Start Extracted information

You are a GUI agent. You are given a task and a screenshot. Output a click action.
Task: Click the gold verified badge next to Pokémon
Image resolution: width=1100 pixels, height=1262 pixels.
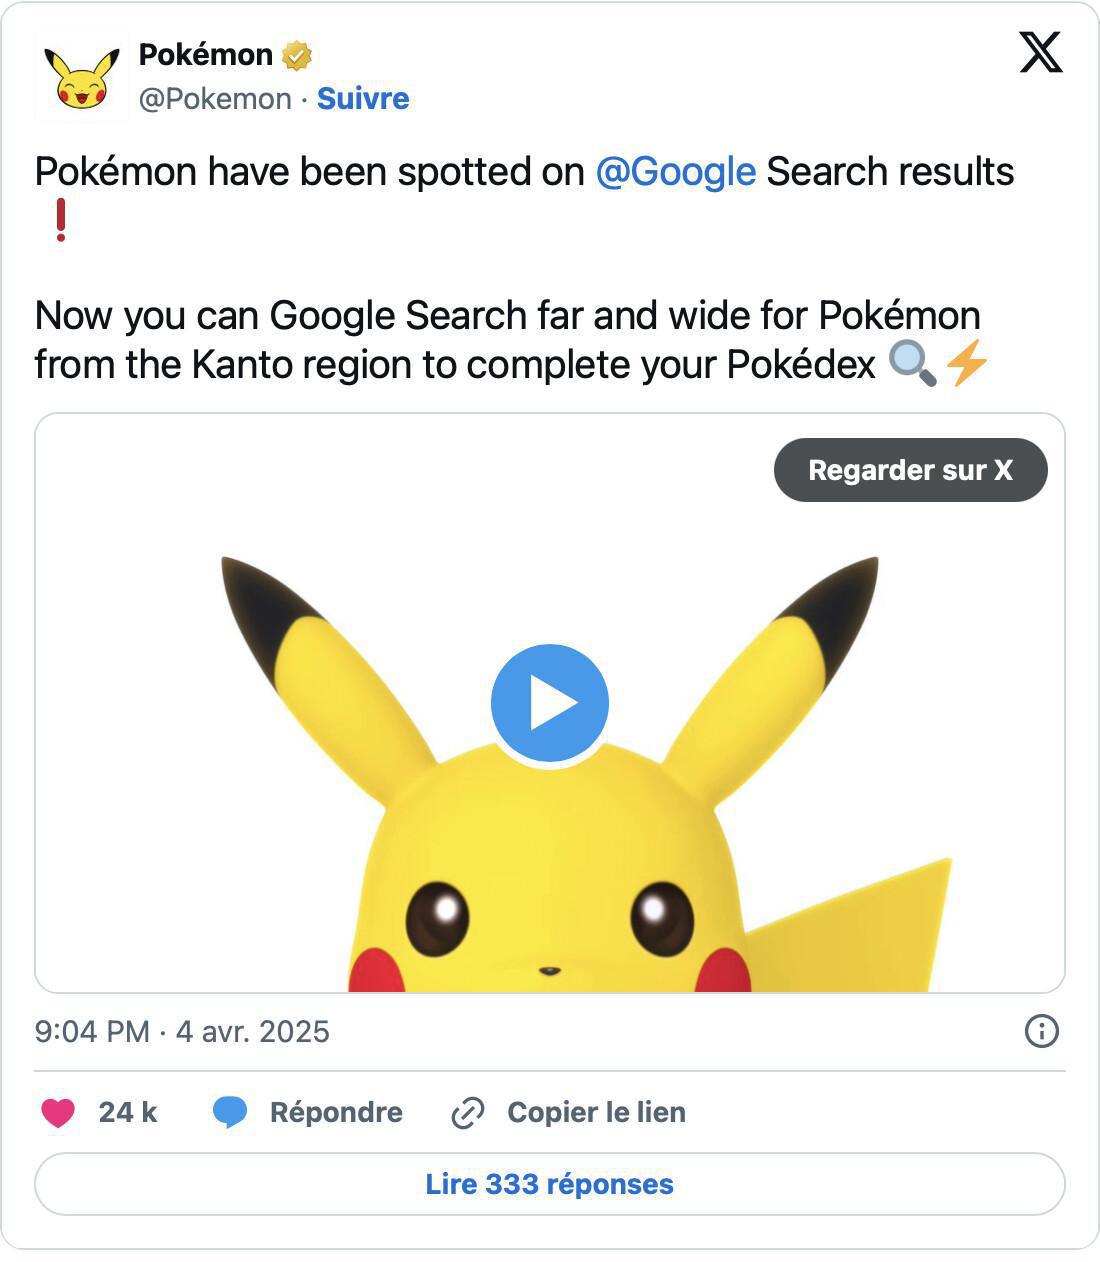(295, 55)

End Extracted information
Start Extracted information

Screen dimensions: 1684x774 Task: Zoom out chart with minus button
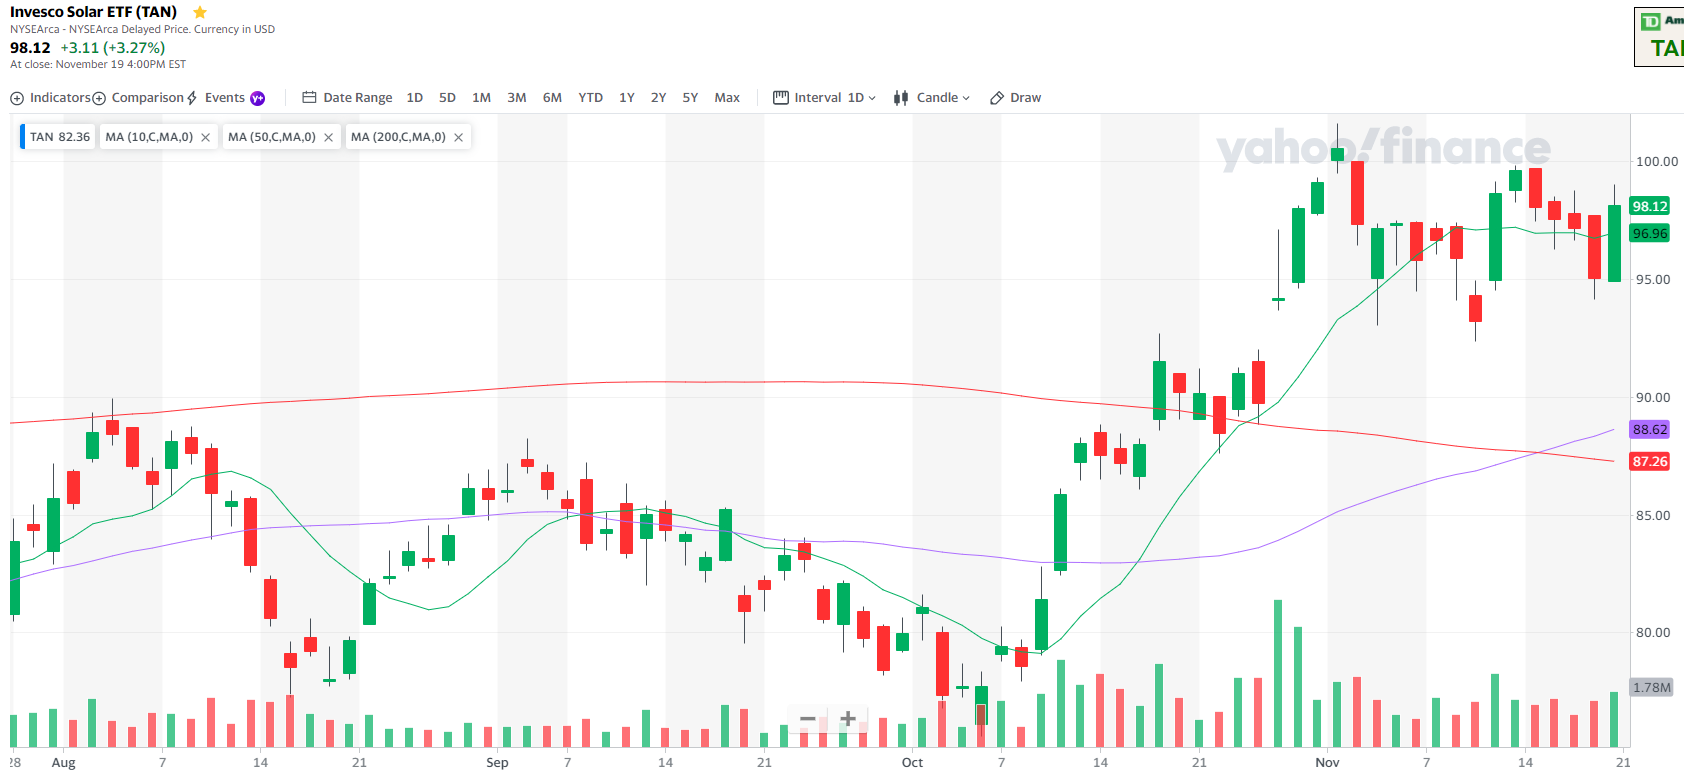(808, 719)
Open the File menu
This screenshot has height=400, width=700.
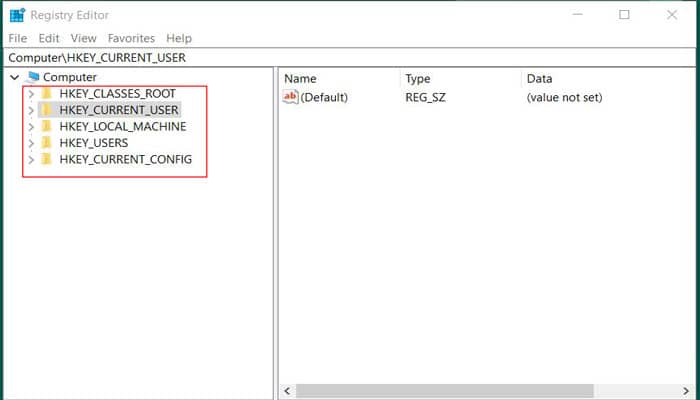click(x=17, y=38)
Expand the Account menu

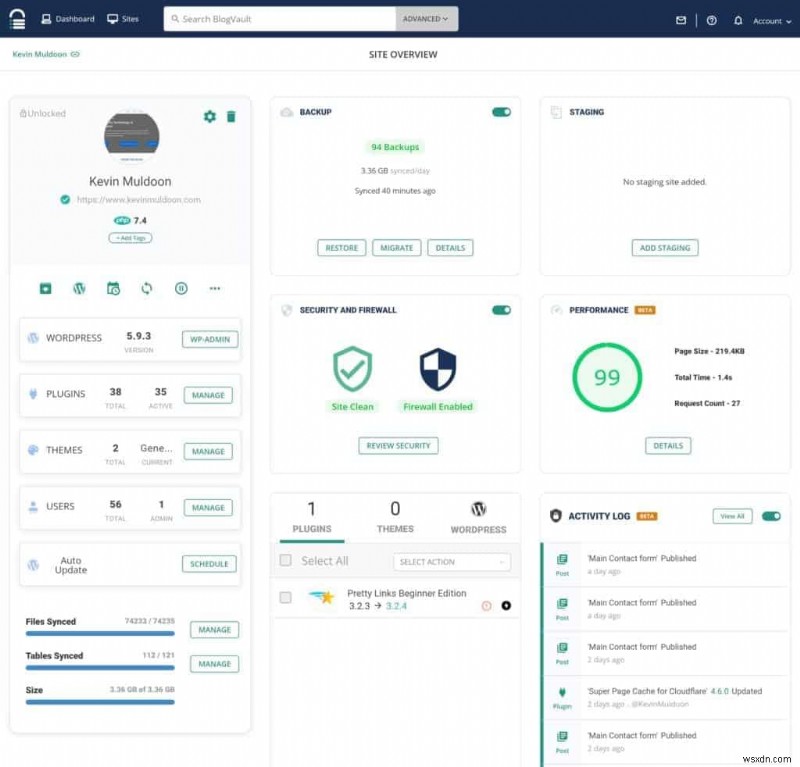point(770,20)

End Extracted information
Start Extracted information

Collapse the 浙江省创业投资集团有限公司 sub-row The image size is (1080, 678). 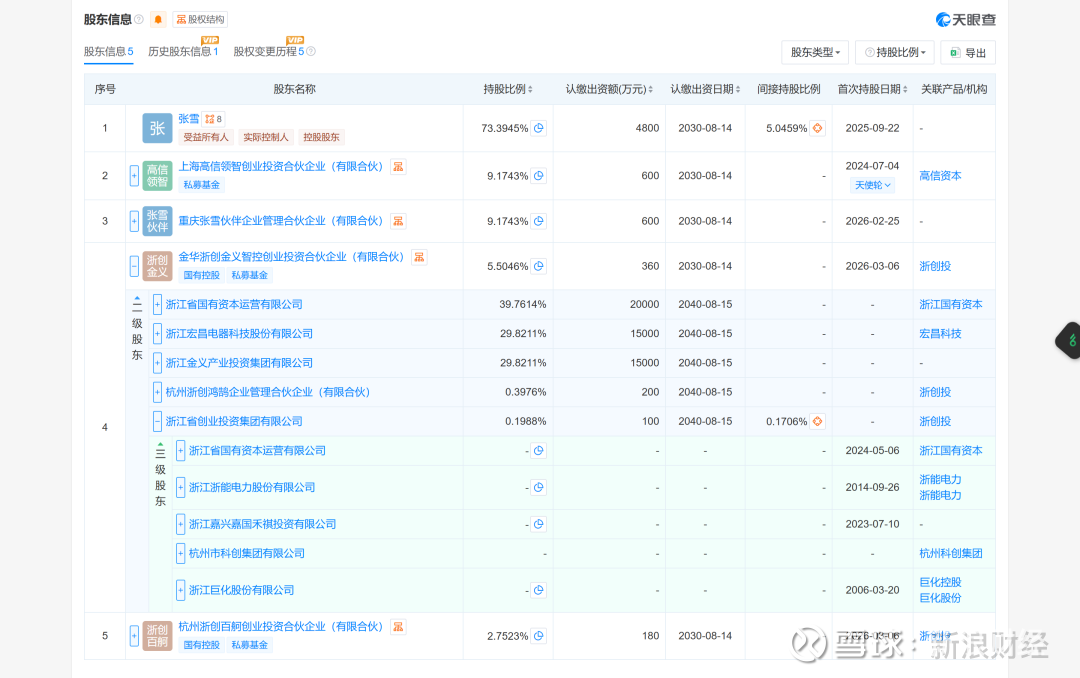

End Extracted information

● Written task
Identify every line above that contains the string "height", and copy each one out in full. Matches must have the same case.

● Finished exercise
Image resolution: width=1100 pixels, height=1262 pixels.
This screenshot has height=400, width=700.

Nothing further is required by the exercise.